▶ _DESCRIPTION OF THE TASK_: Find the line with "Screenshot is 2100x1746." in the entries below. Repeat it, every following line, and the line with "sell (199, 369)", exactly and with nothing added.

▶ _EXERCISE MATERIALS_:
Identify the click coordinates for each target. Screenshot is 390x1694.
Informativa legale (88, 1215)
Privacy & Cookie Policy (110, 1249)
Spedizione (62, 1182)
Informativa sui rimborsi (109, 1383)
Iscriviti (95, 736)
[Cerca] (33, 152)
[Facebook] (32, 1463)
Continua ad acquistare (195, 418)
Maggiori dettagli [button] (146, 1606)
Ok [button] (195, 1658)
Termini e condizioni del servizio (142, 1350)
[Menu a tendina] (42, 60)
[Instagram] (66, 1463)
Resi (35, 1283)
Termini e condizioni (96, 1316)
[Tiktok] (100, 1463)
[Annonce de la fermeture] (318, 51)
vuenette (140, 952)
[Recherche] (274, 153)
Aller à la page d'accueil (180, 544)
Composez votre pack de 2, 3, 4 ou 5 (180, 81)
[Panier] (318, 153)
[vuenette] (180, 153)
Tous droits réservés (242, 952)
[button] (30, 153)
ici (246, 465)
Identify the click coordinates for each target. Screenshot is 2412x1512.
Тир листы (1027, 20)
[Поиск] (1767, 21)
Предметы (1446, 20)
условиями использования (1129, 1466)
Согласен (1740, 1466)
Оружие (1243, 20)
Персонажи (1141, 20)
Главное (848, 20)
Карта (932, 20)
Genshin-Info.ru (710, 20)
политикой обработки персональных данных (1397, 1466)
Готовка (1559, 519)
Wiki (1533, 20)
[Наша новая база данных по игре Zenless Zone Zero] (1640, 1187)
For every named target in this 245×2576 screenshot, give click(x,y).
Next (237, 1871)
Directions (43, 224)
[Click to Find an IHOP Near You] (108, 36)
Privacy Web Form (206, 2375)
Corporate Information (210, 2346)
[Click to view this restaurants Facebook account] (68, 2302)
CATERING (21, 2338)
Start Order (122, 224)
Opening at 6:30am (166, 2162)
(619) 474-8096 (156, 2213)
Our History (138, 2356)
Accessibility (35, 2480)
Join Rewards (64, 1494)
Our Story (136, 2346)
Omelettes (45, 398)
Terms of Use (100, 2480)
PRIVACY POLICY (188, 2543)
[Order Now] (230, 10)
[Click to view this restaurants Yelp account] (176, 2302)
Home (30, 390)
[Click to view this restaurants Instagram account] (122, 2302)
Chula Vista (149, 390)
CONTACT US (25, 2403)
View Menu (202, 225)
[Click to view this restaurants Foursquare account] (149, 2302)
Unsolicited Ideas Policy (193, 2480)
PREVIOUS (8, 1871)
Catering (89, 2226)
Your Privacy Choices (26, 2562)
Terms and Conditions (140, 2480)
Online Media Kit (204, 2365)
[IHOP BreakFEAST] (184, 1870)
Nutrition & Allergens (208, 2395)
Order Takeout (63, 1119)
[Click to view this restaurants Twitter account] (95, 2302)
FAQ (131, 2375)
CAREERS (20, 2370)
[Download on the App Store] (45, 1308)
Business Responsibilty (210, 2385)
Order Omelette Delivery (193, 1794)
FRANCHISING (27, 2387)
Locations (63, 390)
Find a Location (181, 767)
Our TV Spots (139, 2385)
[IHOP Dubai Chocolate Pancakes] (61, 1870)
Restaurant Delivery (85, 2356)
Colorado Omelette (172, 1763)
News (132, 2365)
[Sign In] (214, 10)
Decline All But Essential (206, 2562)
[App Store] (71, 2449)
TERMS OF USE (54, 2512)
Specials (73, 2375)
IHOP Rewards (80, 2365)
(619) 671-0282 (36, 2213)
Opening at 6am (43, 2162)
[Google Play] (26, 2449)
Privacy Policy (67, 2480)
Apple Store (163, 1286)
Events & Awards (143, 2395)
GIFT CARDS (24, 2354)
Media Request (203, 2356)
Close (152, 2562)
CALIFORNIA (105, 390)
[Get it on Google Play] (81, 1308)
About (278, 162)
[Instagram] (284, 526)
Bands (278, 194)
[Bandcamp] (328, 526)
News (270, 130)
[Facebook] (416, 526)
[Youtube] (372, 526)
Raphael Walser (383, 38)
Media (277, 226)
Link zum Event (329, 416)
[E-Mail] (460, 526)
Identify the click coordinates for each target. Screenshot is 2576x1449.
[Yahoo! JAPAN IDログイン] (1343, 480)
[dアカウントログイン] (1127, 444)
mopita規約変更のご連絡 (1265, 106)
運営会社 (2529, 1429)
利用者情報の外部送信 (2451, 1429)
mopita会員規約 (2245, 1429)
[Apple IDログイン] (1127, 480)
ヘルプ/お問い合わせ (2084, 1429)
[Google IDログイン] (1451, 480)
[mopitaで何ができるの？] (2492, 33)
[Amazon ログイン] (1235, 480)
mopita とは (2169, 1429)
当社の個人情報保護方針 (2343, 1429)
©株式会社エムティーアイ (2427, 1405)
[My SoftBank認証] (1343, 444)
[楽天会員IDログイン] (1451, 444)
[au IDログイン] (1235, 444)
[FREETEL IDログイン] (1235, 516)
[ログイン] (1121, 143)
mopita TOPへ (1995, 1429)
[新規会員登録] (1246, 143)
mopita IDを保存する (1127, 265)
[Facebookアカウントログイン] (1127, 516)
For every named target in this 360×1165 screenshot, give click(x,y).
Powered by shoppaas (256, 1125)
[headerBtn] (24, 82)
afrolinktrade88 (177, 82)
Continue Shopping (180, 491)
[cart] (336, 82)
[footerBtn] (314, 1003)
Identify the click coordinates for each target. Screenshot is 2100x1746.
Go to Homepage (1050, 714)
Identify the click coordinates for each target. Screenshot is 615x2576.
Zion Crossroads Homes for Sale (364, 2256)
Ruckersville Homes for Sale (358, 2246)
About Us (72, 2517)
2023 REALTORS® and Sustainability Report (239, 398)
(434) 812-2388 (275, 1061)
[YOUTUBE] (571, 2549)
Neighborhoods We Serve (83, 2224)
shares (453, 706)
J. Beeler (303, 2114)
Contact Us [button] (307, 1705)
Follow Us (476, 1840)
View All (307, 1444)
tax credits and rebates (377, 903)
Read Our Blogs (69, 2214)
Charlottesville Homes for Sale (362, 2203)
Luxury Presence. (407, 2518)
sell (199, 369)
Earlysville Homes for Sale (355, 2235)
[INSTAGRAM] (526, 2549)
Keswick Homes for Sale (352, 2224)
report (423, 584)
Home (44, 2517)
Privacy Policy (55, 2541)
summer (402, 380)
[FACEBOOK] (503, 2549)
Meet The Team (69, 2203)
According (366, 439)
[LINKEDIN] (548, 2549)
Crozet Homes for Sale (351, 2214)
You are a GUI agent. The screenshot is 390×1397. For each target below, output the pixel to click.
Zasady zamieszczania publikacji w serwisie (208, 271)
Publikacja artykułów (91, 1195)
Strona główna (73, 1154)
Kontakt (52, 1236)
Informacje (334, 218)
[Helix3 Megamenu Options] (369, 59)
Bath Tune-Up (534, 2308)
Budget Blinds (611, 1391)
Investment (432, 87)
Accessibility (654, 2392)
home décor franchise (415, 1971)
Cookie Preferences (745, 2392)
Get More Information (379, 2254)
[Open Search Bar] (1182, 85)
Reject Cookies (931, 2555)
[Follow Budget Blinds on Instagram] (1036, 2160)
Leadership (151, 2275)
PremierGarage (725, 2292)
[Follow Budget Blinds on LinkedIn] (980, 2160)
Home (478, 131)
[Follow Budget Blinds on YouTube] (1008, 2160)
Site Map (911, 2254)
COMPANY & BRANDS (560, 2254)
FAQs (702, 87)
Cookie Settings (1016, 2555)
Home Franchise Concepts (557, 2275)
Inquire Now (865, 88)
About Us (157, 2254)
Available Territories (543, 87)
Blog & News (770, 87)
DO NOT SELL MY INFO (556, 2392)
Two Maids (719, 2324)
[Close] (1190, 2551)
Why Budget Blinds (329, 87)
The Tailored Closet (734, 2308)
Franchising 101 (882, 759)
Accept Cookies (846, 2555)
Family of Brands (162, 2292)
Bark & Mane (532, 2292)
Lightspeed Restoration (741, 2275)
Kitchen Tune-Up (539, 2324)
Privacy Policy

▶ _ANSWER SPACE_:
Identify the click coordinates for each target. Screenshot is 2100x1746.
Go to Homepage (1050, 714)
Identify the click coordinates for each target. Screenshot is 615x2576.
Zion Crossroads Homes for Sale (364, 2256)
Ruckersville Homes for Sale (358, 2246)
About Us (72, 2517)
2023 REALTORS® and Sustainability Report (239, 398)
(434) 812-2388 (275, 1061)
[YOUTUBE] (571, 2549)
Neighborhoods We Serve (83, 2224)
shares (453, 706)
J. Beeler (303, 2114)
Contact Us [button] (307, 1705)
Follow Us (476, 1840)
View All (307, 1444)
tax credits and rebates (377, 903)
Read Our Blogs (69, 2214)
Charlottesville Homes for Sale (362, 2203)
Luxury Presence. (407, 2518)
sell (199, 369)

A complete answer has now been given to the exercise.